Kırım’ın Rusya’ya İlhakı
Timur’un, Altın Orda Devleti üzerine düzenlediği seferler sonucunda, Altın Orda Devleti’nin
parçalanarak Kırım, Kazan, Astrahan, Nogay ve Sibir Hanlıklarına bölünmesi, bölgede önemli değişikliklere yol açmıştır. Ruslar üzerinde hâkimiyet kurarak, Rusların güneye inmesini engelleyen Altın Orda Devleti’nin yıkılması ve yerine kurulan hanlıkların kendi aralarındaki şiddetli mücadeleler, Rusların toparlanarak güçlenmelerine fırsat vermiştir. Neticede, giderek güçlenen Moskova Knezliği, XVI. Yüzyıldan itibaren yeni bir siyasi güç olarak ortaya çıkmış, zamanla bölgenin siyasi dengesini değiştirebilecek bir nitelik kazanarak, Osmanlı Devleti için de bir tehlike unsuru haline gelmiştir. Nitekim Rusya’nın, 1552’de Kazan ve 1556’da Astrahan Türk Hanlıklarını ele geçirmesi, Kafkasya’ya doğru Rus ilerleyişinin ve aynı zamanda bölgedeki Türkleri asimile etmek için önce Hıristiyanlaştırma ve ardından Ruslaştırmaya yönelik Rus siyasetinin de başlangıcı olmuştur. Bölgeye, demografik yapıyı bozacak şekilde Rus nüfusunun yerleştirilmesiyle, sömürge politikasının da temeli atılmış, ardından Kafkasya’nın kuzeyden kontrolünü sağlamak, Kafkasya’da rahatça ilerleyebilmek ve Karadeniz’e inebilmek isteyen Rusya, Kırım’a yönelmiştir Rusya için, Osmanlı Devleti’nin bir parçası olan Kırım’ı ele geçirmek kolay olmadığından, Kırım’ın Osmanlı’dan ayrılarak bağımsız olması için büyük çaba sarf etmiştir. 1768-1774 Osmanlı-Rus Savaşı bir dönüm noktası olup, Osmanlı Devleti’nin yenilgisi ile sonuçlanan bu savaştan sonra imzalanan 1774 – Küçük Kaynarca Antlaşması’nın üçüncü maddesi2 ile Kırım, sadece dini bakımdan Halifeye bağlı sayılmış, siyasi bakımdan tamamen müstakil olmuştur. Böylece, şartlar olgunlaştığında Kırım’ı ilhak etmek amacını taşıyan Rusya, Küçük Kaynarca Antlaşması ile Osmanlı Devleti’nden ayrılan Kırım’ı kendi topraklarına katmak için
fırsat kollamaya başlamış ve hanlığın idaresine mümkün olan her türlü müdahaleyi yapmaktan geri
kalmamıştır. Bu doğrultuda, Kırım’da yapılan hanlık seçimlerine müdahale ederek kendi taraftarlarını başa geçirmek ve karışıklık çıktığı anda bölgeyi zapt etmek şeklinde özetlenebilecek bir politika izlemiştir.

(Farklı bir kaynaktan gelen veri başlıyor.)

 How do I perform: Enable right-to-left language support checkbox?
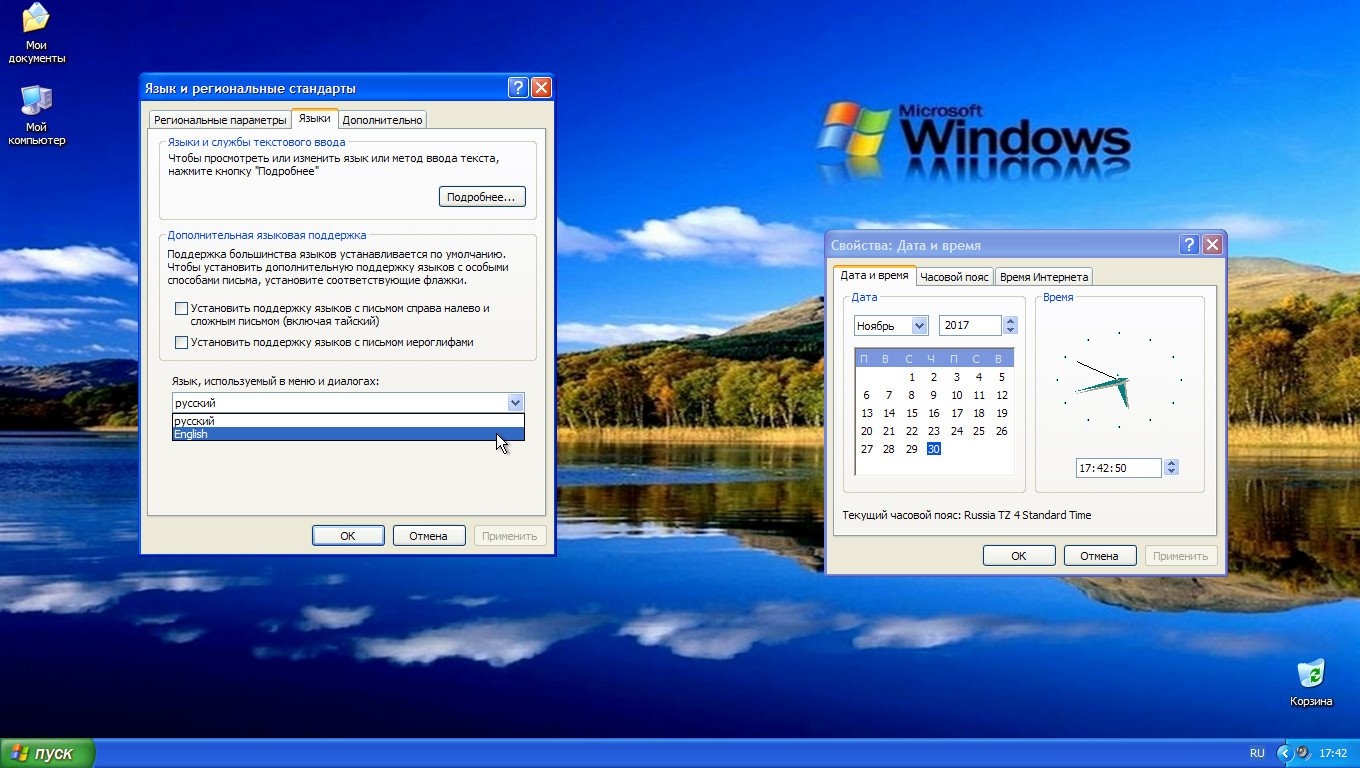coord(181,309)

Nitekim, aradığı fırsat eline geçmiş ve Kırım’daki iç karışıklıktan yararlanarak, kendilerine yakın olan Kırım halkının Osmanlı Devleti’nden yardım istemesi üzerine Rusya, Şahin Giray’ı korumak amacıyla Kırım’a girmiştir. Rusya ile yeni bir savaş tehlikesinin baş göstermesi üzerine, Fransa’nın aracılığı ile Osmanlı Devleti ile Rusya arasında Aynalıkavak Tenkihnâmesi adı verilen yeni bir antlaşma imzalanmış (1779), buna göre Rusya Kırım’dan askerlerini çekmeyi, Osmanlı Devleti de Şahin Giray’ın hanlığını kabul etmiştir.
Ancak Kırım Hanı Şahin Giray’ın Rusya ile birlikte hareket etmesi, Kırım halkının tepkisine ve isyanına
neden olmuştur. Nitekim çok geçmeden Kırım’da ortaya çıkan hanlık mücadelelerini fırsat bilen Rusya,
kendi desteği ile han olan Şahin Giray’a karşı ülke çapında tepkiler ve protestolar doğunca, burayı ilhak ettiğini duyurmuştur. Böylece, Osmanlı Devleti’nin bu sıradaki buhranlı döneminden faydalanan Rusya,1783’te Kırım’ı işgal etmiştir. Kırım’ın kaybını içine sindiremeyen Osmanlı Devleti, 1787 yılında Rusya’ya savaş açmış, ancak Avusturya’nın da Rusya ile ittifak yaparak katıldığı bu savaşı kaybetmiştir. Savaş sonunda imzalanan 1792-Yaş Antlaşması ile Kırım’ın Rusya’ya ait olduğu, Osmanlı Devleti tarafından resmen tasdik edilmiştir.